Government’s initial plan to raise R58 billion in revenue—via a two-percentage-point hike in value-added tax (VAT)—was rejected by Cabinet just hours before Finance Minister Enoch Godongwana was set to table the budget. Now, Treasury must seek alternative ways to balance soaring costs related to a 5.5% public sector wage increase, extending the social relief of distress (SRD) grant, and funding essential services such as healthcare and education—all while the national debt-to-GDP ratio is projected to climb to 75% this year.
In an interview with News24, Nene underscored the gravity of the situation:
“You can either increase your borrowing, which we’ve almost exhausted in my view, or cut expenditure, which also has its limits. The fact of the matter is, you cannot spend more than you earn. Otherwise, you dig yourself into a bigger hole. You cannot spend your way out of this debt trap.”
Nene served as finance minister from May 2014 to December 2015 under former President Jacob Zuma—before being controversially dismissed—and again in 2018 under President Cyril Ramaphosa, stepping down later that year after revealing meetings with the Gupta family.

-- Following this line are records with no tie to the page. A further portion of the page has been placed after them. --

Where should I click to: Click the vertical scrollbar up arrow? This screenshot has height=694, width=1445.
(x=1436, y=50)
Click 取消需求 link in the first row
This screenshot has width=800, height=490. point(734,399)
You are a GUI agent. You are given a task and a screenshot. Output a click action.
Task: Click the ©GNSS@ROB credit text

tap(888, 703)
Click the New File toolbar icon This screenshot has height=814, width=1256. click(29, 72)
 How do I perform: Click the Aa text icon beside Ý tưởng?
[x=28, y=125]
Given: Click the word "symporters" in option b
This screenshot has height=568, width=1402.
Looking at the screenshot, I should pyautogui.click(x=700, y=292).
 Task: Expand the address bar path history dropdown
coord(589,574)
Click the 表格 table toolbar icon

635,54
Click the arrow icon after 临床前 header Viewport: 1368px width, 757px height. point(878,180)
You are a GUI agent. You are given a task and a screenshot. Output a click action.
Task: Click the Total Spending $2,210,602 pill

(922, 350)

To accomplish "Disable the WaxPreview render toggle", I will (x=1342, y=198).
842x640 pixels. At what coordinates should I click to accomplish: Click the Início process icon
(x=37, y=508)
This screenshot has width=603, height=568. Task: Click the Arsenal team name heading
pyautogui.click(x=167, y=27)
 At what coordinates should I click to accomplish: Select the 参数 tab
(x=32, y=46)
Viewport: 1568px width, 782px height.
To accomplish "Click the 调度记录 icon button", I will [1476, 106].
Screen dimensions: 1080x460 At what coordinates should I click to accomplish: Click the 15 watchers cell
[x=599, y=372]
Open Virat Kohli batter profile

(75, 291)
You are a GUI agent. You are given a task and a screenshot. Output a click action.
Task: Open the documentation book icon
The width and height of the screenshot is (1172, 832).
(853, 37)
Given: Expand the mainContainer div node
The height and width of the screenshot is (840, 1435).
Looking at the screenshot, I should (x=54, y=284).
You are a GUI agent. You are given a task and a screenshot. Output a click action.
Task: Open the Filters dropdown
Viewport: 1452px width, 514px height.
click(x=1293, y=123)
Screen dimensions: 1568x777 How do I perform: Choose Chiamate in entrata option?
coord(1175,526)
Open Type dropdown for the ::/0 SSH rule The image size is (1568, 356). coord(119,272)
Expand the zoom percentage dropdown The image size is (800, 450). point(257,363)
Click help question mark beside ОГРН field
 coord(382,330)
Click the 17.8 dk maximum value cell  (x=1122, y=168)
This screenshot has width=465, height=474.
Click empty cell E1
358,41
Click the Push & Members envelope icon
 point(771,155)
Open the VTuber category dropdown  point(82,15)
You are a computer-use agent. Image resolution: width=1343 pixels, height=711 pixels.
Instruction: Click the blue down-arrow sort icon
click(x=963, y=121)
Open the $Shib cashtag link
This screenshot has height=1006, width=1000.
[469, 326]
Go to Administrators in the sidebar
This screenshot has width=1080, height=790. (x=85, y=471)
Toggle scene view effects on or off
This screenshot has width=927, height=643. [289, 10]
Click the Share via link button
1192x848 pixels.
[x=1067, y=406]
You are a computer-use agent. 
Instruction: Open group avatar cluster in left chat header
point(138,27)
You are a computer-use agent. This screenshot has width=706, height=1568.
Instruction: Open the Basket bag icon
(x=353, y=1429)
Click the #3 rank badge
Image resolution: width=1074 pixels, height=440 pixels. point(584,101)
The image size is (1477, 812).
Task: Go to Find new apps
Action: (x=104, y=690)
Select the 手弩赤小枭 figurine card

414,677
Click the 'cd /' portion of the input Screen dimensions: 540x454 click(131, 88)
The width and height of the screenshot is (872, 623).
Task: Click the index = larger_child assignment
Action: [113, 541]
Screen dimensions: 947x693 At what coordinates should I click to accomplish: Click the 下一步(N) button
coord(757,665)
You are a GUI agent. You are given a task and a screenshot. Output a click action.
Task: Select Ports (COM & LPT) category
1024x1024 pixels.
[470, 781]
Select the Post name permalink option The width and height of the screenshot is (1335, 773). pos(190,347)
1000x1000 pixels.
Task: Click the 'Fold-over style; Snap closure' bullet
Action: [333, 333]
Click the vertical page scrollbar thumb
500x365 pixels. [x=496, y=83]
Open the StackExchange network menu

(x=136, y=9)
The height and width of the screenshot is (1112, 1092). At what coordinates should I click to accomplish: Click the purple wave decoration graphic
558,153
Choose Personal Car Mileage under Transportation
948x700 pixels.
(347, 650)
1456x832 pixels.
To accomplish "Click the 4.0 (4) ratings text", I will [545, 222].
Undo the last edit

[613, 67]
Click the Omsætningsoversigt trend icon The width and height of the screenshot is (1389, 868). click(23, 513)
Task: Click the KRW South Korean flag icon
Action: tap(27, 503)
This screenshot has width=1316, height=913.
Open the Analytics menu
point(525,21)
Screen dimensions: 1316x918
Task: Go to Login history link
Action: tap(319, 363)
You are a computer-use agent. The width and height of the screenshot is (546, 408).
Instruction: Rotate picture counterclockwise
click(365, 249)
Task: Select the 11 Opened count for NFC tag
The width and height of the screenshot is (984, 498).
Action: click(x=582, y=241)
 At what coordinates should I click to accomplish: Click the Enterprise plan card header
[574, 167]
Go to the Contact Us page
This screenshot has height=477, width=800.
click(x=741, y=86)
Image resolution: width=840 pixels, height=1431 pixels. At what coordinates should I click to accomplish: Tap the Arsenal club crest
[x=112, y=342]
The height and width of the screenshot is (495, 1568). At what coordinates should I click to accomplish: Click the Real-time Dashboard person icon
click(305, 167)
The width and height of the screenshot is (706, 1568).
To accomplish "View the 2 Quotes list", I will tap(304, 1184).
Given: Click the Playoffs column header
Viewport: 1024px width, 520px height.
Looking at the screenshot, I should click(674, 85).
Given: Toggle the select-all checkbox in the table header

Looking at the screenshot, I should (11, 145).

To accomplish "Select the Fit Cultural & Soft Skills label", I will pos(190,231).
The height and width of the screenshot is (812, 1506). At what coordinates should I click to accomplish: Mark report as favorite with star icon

He was “taken aback” by Cabinet’s move to postpone the budget to 12 March amid the VAT hike fallout. Still, he acknowledged that, given the nature of a Government of National Unity (GNU), it seemed to be “the only solution.”
Uncharted Waters
The former minister expects future disputes, including debates around the Basic Education Laws Amendment Act and the Expropriation Bill.
“We are in uncharted waters. It’s an environment where members represent different constituencies, each pushing for different outcomes. The key is how we handle these disputes, because they will continue to arise,” he said, adding that the GNU will be tested throughout its lifespan.
The Democratic Alliance (DA) recently released a set of proposals to raise an additional R60 billion in revenue for the upcoming budget, suggesting measures such as slashing government advertising, travel, and catering expenses.
Looking ahead, Nene emphasized that unity among GNU partners—particularly in managing government finances—is essential for a stable and successful administration. While he remains “cautiously optimistic” that they can present a pro-growth budget in March, he says all of South Africa’s hopes rest on a sound financial plan, even if complete consensus is elusive.